# [Task statement]
Whenever a line below holds the word "bottom", copy that line.

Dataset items
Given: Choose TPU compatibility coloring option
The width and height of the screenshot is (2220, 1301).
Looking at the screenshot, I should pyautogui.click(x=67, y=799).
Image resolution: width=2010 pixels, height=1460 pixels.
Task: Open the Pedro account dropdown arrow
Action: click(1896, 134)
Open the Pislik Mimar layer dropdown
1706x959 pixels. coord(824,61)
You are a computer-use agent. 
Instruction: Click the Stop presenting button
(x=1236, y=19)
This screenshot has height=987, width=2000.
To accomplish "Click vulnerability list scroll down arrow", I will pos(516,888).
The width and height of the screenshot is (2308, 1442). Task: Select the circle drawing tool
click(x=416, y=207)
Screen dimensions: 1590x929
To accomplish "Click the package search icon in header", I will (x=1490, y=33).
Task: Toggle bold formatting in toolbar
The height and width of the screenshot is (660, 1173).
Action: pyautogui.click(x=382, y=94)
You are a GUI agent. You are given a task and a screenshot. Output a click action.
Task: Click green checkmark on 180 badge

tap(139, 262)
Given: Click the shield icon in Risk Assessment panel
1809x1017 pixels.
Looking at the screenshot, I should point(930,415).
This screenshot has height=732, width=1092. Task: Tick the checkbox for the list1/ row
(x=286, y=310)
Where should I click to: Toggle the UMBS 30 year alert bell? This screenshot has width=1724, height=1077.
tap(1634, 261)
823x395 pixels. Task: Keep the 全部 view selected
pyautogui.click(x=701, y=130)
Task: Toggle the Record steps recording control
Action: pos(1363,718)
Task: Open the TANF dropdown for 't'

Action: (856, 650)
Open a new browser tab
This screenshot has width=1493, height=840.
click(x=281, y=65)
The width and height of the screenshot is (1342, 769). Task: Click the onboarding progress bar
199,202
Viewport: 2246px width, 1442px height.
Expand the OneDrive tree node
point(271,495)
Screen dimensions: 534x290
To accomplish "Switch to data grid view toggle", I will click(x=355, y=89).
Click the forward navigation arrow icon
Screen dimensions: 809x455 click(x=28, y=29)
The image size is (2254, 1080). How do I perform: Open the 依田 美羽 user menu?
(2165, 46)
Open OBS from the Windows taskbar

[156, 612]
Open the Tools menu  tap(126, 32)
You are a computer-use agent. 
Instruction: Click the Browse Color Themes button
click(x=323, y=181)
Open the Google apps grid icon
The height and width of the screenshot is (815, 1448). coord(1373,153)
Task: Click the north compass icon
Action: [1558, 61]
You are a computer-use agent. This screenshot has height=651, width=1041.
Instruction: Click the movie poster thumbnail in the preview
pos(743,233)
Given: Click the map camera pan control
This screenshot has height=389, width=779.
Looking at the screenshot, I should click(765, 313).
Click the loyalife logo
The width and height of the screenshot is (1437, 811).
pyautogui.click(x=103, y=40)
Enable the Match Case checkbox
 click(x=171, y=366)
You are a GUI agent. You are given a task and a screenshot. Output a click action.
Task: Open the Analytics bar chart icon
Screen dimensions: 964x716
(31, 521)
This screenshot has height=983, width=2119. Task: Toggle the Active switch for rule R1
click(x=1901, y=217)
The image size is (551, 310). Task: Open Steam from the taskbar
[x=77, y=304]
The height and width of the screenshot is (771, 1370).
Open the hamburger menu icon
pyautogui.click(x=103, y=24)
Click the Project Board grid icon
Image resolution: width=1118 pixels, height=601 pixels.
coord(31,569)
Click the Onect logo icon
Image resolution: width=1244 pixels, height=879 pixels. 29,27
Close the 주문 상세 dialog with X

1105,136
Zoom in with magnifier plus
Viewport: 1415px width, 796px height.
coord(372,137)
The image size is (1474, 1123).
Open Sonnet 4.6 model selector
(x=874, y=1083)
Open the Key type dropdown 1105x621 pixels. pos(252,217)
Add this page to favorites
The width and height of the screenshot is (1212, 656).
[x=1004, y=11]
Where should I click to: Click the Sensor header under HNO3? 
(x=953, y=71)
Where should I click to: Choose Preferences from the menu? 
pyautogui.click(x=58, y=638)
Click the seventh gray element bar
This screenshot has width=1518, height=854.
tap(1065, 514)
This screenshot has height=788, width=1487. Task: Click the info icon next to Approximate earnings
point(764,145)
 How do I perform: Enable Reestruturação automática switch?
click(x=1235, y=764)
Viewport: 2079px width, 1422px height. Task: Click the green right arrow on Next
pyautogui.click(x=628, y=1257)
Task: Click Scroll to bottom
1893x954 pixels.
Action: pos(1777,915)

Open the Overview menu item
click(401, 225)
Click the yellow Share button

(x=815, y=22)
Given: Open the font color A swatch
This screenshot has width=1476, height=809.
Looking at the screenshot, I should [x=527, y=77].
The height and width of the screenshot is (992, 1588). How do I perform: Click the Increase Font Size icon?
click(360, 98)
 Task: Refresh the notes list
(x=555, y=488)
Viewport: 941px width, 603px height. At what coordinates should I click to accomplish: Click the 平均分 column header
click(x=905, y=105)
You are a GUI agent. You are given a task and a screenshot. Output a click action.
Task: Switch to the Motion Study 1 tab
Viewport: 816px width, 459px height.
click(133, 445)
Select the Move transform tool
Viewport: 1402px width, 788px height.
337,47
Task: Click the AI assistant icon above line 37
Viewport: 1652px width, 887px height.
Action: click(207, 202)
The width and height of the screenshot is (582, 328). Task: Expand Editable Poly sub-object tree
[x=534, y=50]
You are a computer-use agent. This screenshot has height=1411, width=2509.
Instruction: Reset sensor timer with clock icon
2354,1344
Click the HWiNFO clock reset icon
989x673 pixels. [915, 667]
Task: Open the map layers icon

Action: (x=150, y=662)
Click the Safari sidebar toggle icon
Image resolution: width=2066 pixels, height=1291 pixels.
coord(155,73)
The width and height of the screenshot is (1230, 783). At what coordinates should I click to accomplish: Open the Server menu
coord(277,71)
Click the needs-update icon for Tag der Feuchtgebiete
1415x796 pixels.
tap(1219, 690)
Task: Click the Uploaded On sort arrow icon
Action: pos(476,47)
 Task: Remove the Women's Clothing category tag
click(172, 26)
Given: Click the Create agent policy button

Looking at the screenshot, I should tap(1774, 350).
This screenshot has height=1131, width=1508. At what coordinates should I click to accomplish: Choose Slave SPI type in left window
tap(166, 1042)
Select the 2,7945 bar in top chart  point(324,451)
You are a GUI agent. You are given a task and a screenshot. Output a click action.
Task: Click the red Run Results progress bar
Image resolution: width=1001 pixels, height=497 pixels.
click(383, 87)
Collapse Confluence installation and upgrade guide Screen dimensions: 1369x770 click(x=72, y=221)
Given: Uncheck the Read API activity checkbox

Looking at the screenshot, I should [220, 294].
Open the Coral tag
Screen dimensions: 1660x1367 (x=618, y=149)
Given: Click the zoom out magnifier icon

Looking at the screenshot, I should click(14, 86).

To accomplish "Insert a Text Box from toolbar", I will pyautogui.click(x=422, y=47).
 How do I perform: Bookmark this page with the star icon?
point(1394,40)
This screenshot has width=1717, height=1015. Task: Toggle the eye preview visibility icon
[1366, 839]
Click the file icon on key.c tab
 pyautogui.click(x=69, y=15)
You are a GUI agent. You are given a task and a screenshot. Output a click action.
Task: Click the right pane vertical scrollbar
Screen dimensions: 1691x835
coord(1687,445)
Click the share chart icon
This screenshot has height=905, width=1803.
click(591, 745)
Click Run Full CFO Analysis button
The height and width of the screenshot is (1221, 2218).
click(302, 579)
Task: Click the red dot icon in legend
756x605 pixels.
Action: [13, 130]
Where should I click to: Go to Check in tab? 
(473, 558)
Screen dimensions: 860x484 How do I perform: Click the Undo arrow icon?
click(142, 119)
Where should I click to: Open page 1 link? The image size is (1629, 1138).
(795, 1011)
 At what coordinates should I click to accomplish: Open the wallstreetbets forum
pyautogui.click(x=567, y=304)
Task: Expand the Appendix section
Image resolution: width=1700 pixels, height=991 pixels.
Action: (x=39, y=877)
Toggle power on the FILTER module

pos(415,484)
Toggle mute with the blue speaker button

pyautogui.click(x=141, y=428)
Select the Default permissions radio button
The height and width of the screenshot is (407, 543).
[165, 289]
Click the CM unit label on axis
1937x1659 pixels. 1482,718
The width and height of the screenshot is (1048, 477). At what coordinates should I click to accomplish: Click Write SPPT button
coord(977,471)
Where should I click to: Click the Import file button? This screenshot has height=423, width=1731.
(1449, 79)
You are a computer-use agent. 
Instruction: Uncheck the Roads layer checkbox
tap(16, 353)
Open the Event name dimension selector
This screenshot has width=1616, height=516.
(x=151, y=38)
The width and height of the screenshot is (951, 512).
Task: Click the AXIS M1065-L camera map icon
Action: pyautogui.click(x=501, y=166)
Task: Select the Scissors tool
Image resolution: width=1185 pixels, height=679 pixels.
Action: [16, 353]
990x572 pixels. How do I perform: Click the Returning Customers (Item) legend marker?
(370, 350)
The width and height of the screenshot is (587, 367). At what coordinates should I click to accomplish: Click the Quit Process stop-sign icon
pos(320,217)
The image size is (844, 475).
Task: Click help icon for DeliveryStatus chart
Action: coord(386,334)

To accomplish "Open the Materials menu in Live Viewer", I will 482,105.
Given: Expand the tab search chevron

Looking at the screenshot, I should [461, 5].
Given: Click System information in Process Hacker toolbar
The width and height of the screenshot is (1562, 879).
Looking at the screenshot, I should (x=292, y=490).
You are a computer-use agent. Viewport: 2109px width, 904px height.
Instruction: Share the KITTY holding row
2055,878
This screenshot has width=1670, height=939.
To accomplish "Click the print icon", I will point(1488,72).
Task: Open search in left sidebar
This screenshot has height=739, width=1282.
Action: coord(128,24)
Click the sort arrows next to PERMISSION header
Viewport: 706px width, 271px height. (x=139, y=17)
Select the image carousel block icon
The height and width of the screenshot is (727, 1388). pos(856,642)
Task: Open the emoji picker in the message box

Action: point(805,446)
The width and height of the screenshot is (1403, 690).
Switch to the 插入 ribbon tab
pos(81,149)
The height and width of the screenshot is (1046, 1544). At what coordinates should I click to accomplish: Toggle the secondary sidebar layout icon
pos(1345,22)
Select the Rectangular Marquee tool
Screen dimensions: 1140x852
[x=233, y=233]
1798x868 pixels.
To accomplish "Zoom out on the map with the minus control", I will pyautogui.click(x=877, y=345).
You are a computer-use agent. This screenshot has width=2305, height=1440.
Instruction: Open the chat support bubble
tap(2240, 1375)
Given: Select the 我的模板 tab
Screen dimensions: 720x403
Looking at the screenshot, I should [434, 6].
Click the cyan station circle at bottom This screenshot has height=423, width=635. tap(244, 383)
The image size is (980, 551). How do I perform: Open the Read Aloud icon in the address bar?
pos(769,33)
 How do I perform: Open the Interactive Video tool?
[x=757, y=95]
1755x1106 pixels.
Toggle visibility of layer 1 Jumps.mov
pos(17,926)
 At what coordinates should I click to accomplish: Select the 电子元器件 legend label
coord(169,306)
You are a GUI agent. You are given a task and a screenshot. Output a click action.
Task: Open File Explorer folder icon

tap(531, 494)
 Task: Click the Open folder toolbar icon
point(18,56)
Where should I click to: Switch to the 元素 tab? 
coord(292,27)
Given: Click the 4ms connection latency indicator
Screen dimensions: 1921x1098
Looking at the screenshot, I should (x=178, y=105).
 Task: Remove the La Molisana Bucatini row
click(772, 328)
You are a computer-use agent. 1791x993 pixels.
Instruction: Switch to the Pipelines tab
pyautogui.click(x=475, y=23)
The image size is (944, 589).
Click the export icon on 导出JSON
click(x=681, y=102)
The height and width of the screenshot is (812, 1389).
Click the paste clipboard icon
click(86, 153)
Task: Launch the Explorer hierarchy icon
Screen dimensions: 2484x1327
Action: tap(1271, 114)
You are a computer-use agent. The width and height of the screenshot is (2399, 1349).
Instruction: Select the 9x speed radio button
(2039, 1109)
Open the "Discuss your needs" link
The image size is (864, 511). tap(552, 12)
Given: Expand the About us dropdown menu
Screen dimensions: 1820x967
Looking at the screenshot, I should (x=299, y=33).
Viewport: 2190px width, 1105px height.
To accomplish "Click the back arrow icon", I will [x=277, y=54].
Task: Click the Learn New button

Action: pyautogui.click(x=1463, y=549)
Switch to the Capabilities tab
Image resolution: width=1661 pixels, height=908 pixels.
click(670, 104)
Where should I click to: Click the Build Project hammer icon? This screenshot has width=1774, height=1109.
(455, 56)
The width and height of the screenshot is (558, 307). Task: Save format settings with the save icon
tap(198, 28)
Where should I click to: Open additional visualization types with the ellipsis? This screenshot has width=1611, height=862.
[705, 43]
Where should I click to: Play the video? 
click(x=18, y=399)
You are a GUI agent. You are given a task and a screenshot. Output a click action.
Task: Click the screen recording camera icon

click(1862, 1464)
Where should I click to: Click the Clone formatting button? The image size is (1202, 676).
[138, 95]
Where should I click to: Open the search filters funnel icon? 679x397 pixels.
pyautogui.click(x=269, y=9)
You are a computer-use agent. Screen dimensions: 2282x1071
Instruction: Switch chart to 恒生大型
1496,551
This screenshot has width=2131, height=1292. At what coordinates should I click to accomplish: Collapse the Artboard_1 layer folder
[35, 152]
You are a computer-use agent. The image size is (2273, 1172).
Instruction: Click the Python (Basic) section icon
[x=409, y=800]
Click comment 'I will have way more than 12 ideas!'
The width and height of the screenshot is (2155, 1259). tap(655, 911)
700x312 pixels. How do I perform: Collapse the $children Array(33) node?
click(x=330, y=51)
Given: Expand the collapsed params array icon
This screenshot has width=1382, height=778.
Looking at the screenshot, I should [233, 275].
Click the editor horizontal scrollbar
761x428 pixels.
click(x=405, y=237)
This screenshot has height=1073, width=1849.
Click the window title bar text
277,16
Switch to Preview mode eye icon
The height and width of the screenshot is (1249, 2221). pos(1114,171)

# [Exercise response]
Task: Click Scroll to bottom
Click the cyan station circle at bottom This screenshot has height=423, width=635. tap(244, 383)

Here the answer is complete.